Syrian Foreign Minister Walid al-Muallem wages fresh blow at west at the UN meeting
Syrian Foreign Minister Walid al-Muallem has taken a fresh jab at the west and its Arab allies at the UN meeting who support “organ eaters.”
Addressing world leaders at the UN General Assembly in New York, he also charged that the US, Britain and France had blocked the naming of the real perpetrators of chemical weapon attacks in Syria.
He said terrorists fighting the government in the civil war are being supplied with chemical weapons, but he did not name specific nations accused of supplying them.
US President Barack Obama told the UN last week that it was Syrian President Bashar Assad’s army that was behind a chemical weapons attack in August that killed hundreds in the Damascus suburbs and brought threats of a US strike.
Syria has committed to getting rid of its stockpiles of chemical weapons and the UN Security Council voted unanimously on Friday to oblige it to do so based on a plan made by the Organisation for the Prohibition of Chemical Weapons.

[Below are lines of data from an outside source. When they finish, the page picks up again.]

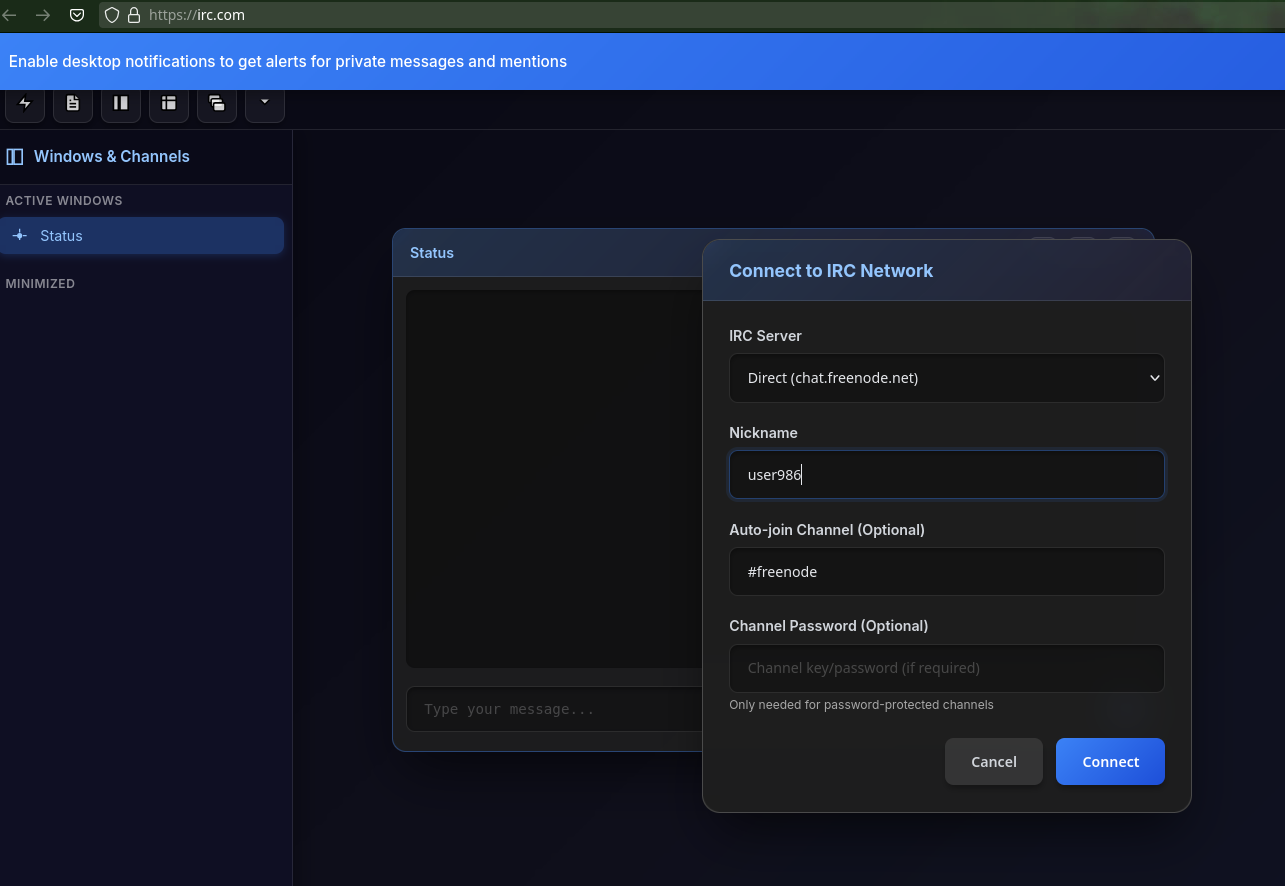
Task: Click the cascade windows icon
Action: pos(217,103)
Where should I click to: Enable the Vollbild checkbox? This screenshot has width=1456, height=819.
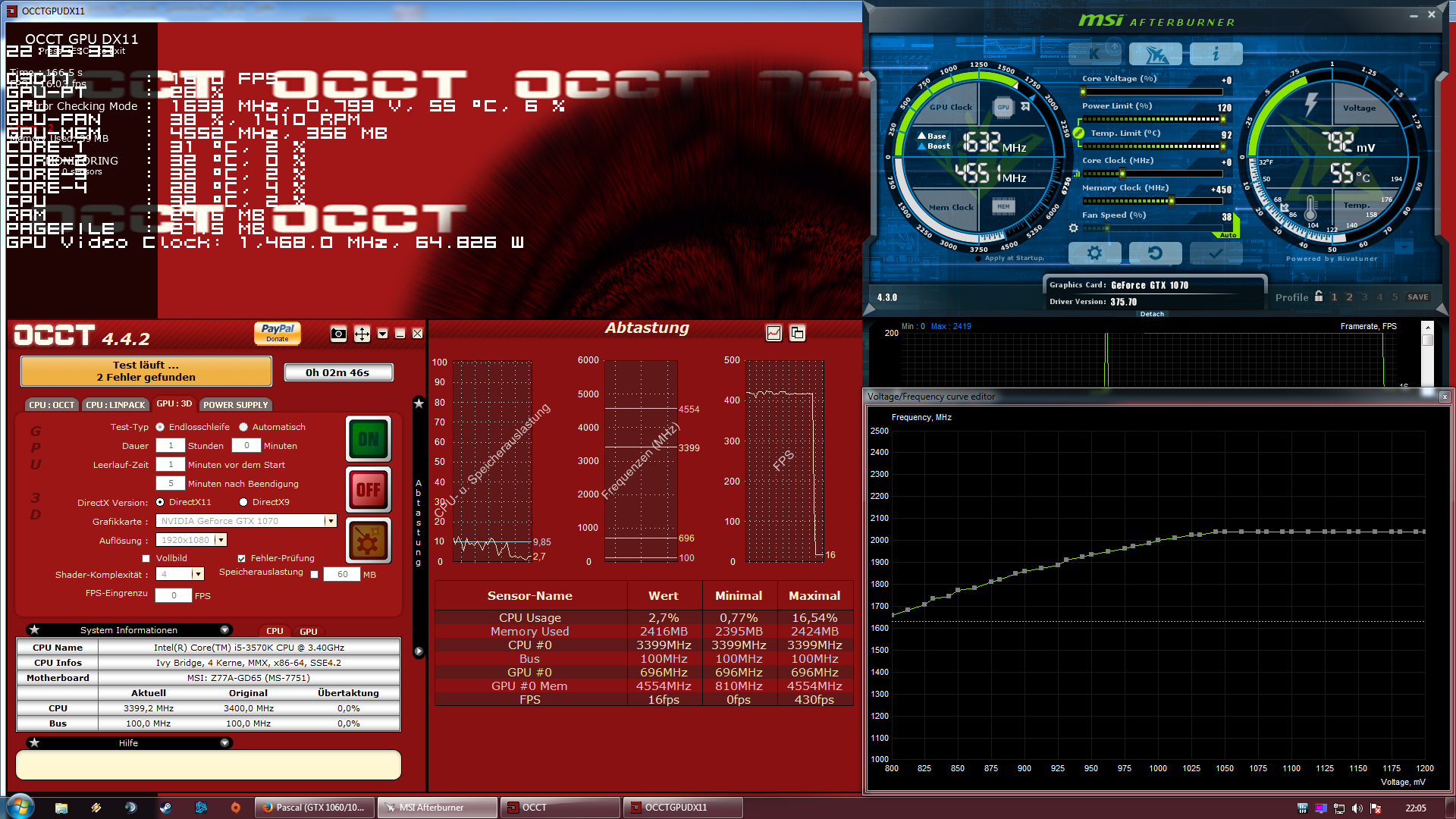point(146,559)
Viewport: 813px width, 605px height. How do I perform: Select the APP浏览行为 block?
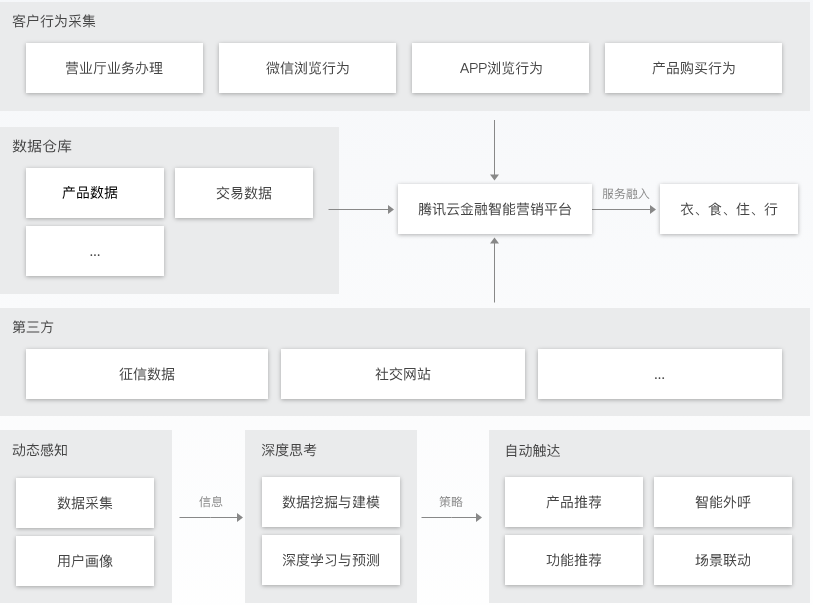500,68
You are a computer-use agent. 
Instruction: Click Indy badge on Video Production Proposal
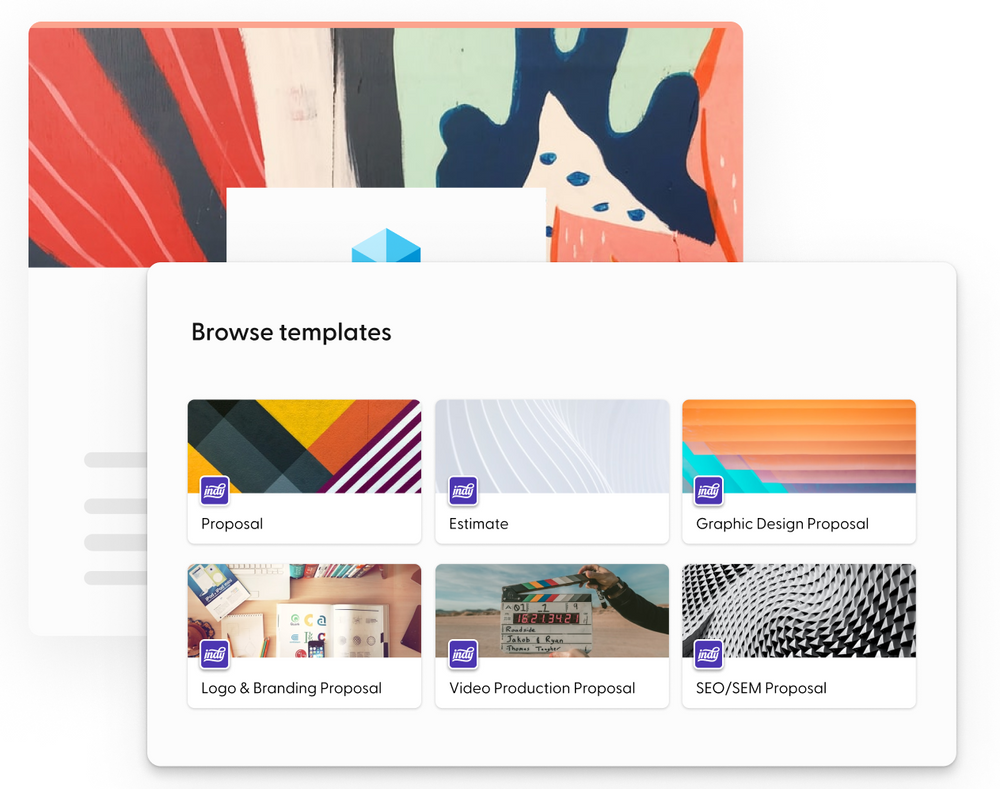coord(463,654)
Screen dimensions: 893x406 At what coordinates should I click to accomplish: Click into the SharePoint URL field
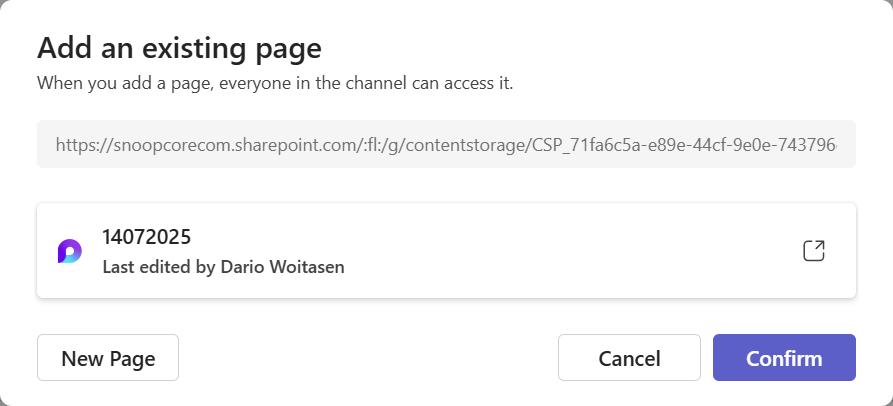click(446, 145)
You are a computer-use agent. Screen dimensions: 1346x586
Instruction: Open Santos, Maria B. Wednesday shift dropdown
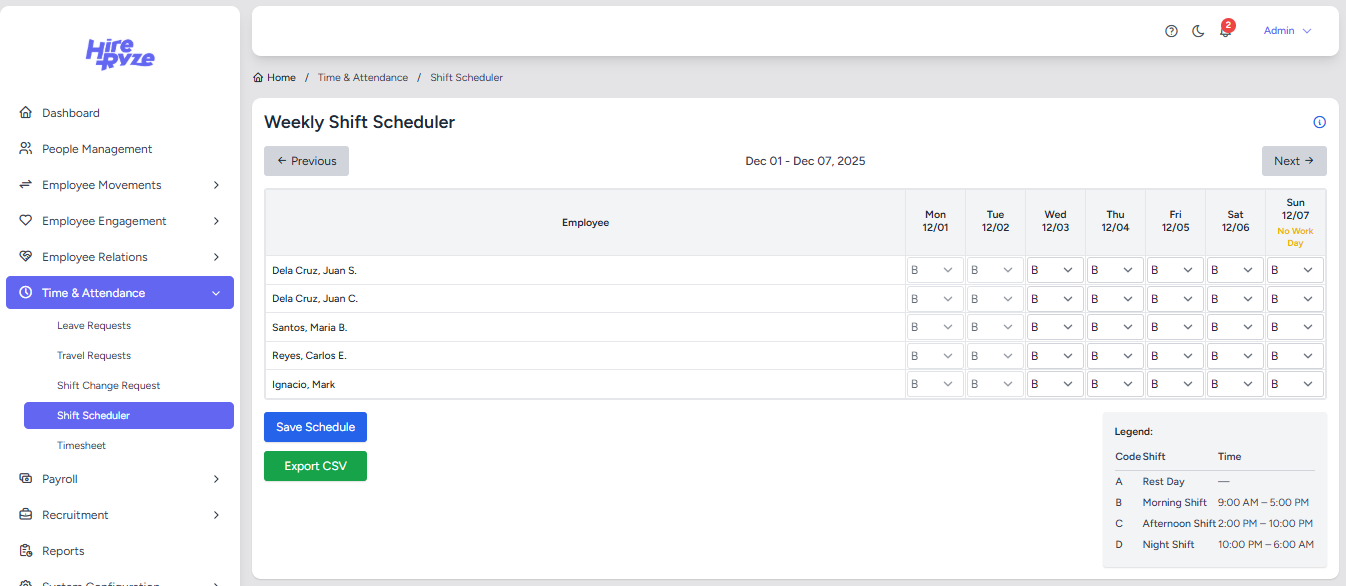point(1055,328)
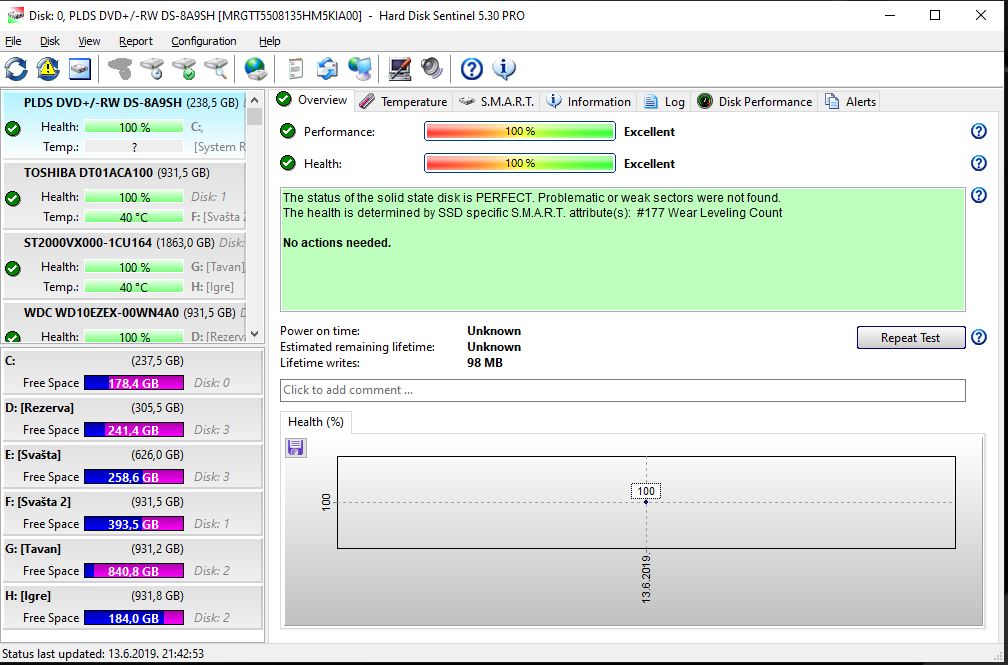The height and width of the screenshot is (665, 1008).
Task: Click the speaker icon in the toolbar
Action: (x=432, y=69)
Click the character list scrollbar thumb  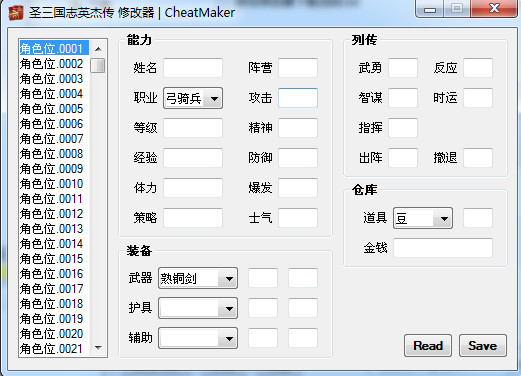pos(98,65)
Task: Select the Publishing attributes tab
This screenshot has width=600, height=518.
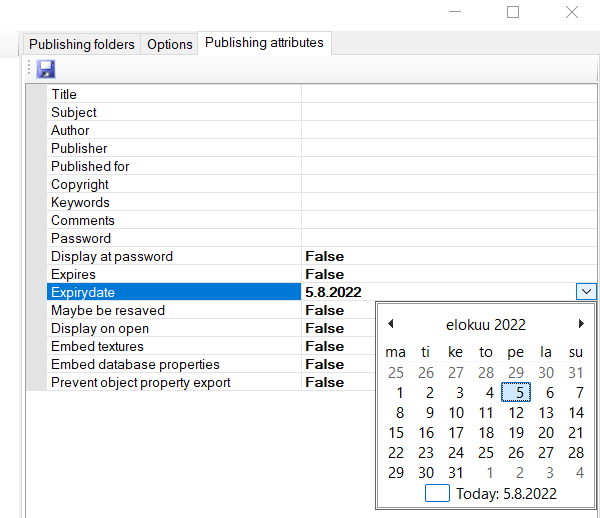Action: pyautogui.click(x=264, y=43)
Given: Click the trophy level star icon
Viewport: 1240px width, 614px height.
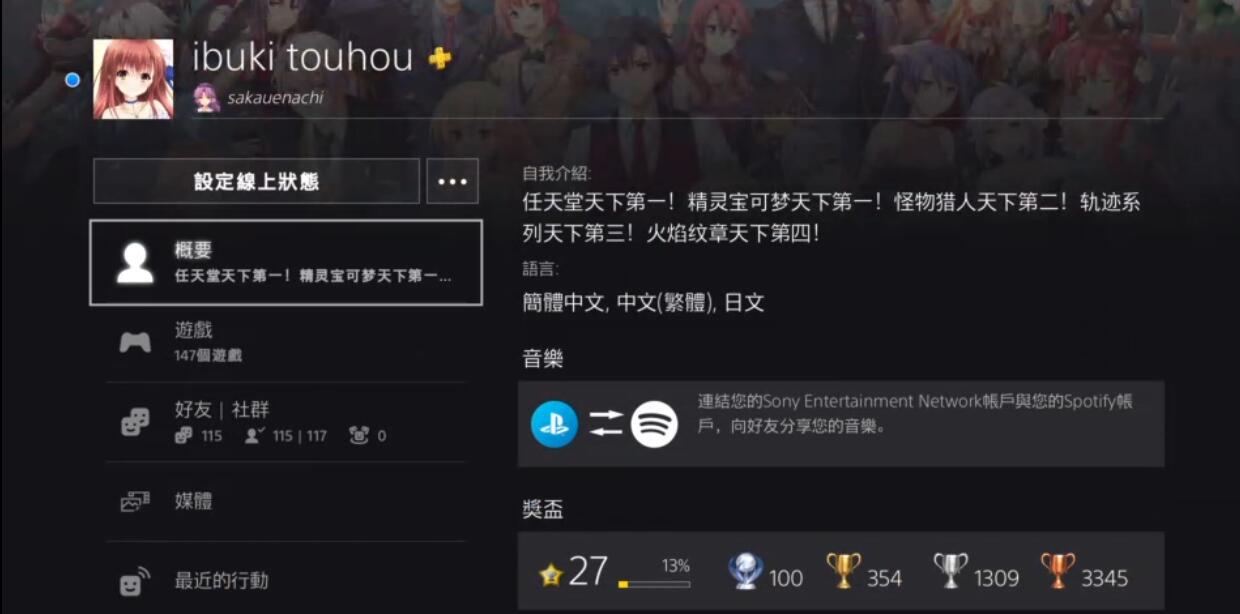Looking at the screenshot, I should tap(551, 575).
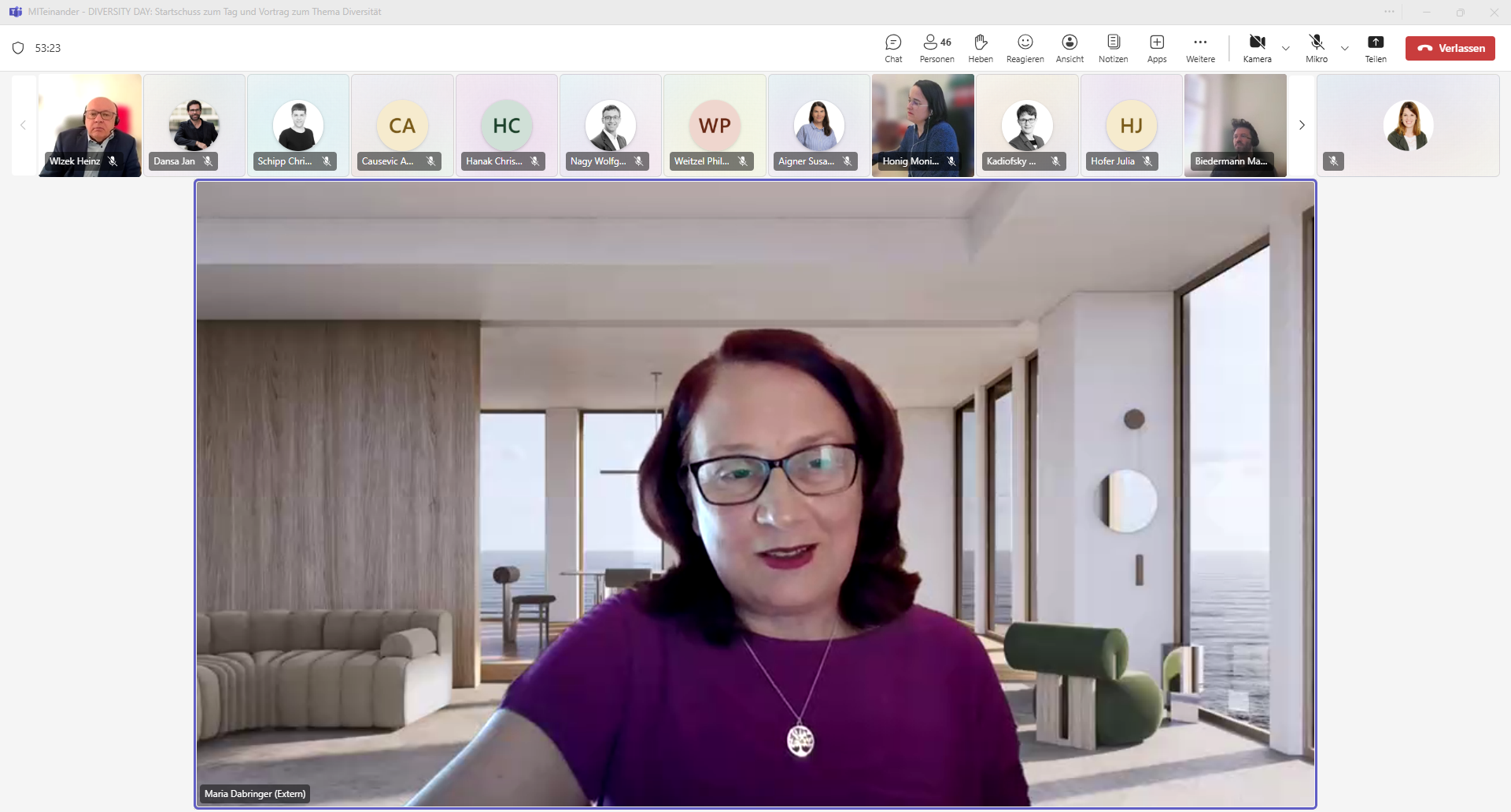This screenshot has height=812, width=1511.
Task: Expand microphone options dropdown arrow
Action: [x=1345, y=49]
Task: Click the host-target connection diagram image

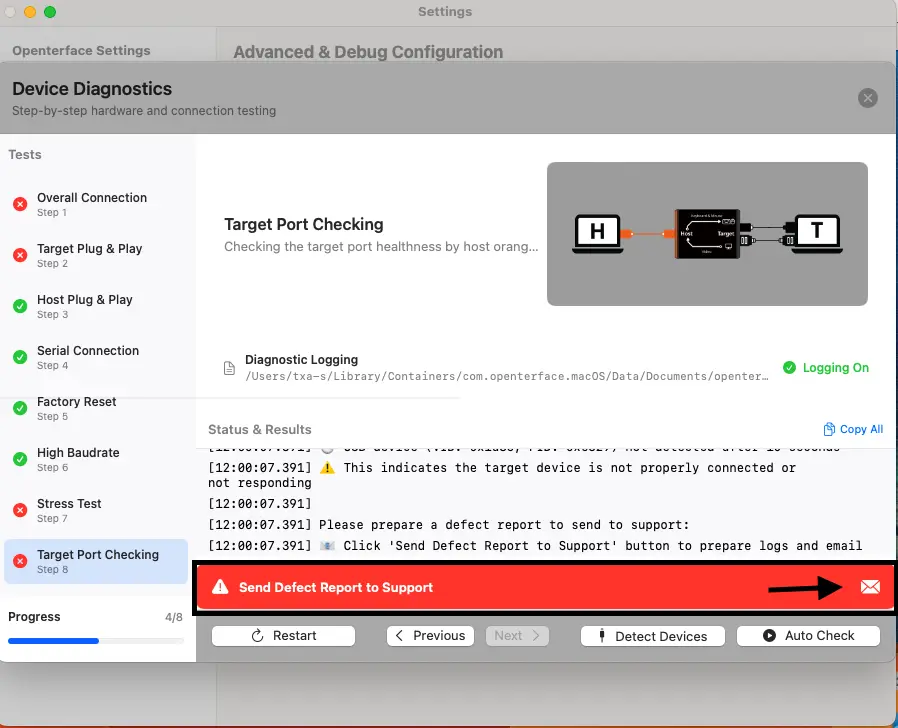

Al-Muallem said it is clear to all that offshoots of al-Qaeda – “the most dangerous terrorist organization in the world” – is fighting in Syria. But some countries refuse to recognize it, he said.
“The scenes of murder, manslaughter and eating human hearts were shown on TV screens, but did not touch blind consciences,” al-Moallem said.
“There are innocent civilians whose heads are put on the grill just because they violate the extremist ideology and deviant views of al-Qaida. In Syria … there are murderers who dismember human bodies into pieces while still alive and send their limbs to their families, just because those citizens are defending a unified and secular Syria.”
A video published online in May purported to show a member of Syria’s armed opposition eating a human heart while the body of a Syrian soldier lay close by. Another video the minister referred to purportedly showed rebels grilling the head of a Syrian soldier.
The video with the heart drew condemnation from human rights groups as well as the Syrian National Council, one of the main opposition groups.
Al-Muallem said his government was committed to a political solution to his country’s conflict which he called a war against “terror” and not a civil war as the international community has been calling it for months.
“Our commitment to a political solution does not mean watching our mosques and churches destroyed, as is happening in Homs and Aleppo, and is happening now in the town of Maaloula, the only place in the world whose people still speak the language of Jesus Christ.”
Syrian leaders have averted a US-led invasion to the state by agreeing to a call to put its chemical weapons under international watchdog.
The move was applauded by the international community and the five permanent members of the United Nations Security Council unanimously issued a resolution on Syria’s chemical weapons.